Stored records
++++++++++++++++++++

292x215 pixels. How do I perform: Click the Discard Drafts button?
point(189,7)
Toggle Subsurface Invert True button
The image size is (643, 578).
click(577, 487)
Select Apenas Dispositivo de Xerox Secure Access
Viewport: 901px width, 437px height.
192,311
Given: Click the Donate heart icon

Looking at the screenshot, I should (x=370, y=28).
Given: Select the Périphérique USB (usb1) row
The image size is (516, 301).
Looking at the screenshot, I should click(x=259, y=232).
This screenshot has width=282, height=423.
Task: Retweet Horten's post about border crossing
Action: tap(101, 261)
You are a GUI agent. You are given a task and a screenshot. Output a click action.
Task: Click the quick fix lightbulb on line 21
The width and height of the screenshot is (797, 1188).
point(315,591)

++++++++++++++++++++

PROBLEM TO SOLVE:
Send back all the records above word for word.

RESULT BELOW:
292x215 pixels. How do I perform: Click the Discard Drafts button?
point(189,7)
Toggle Subsurface Invert True button
The image size is (643, 578).
click(577, 487)
Select Apenas Dispositivo de Xerox Secure Access
Viewport: 901px width, 437px height.
192,311
Given: Click the Donate heart icon

Looking at the screenshot, I should (x=370, y=28).
Given: Select the Périphérique USB (usb1) row
The image size is (516, 301).
Looking at the screenshot, I should click(x=259, y=232).
This screenshot has width=282, height=423.
Task: Retweet Horten's post about border crossing
Action: tap(101, 261)
You are a GUI agent. You are given a task and a screenshot. Output a click action.
Task: Click the quick fix lightbulb on line 21
The width and height of the screenshot is (797, 1188).
point(315,591)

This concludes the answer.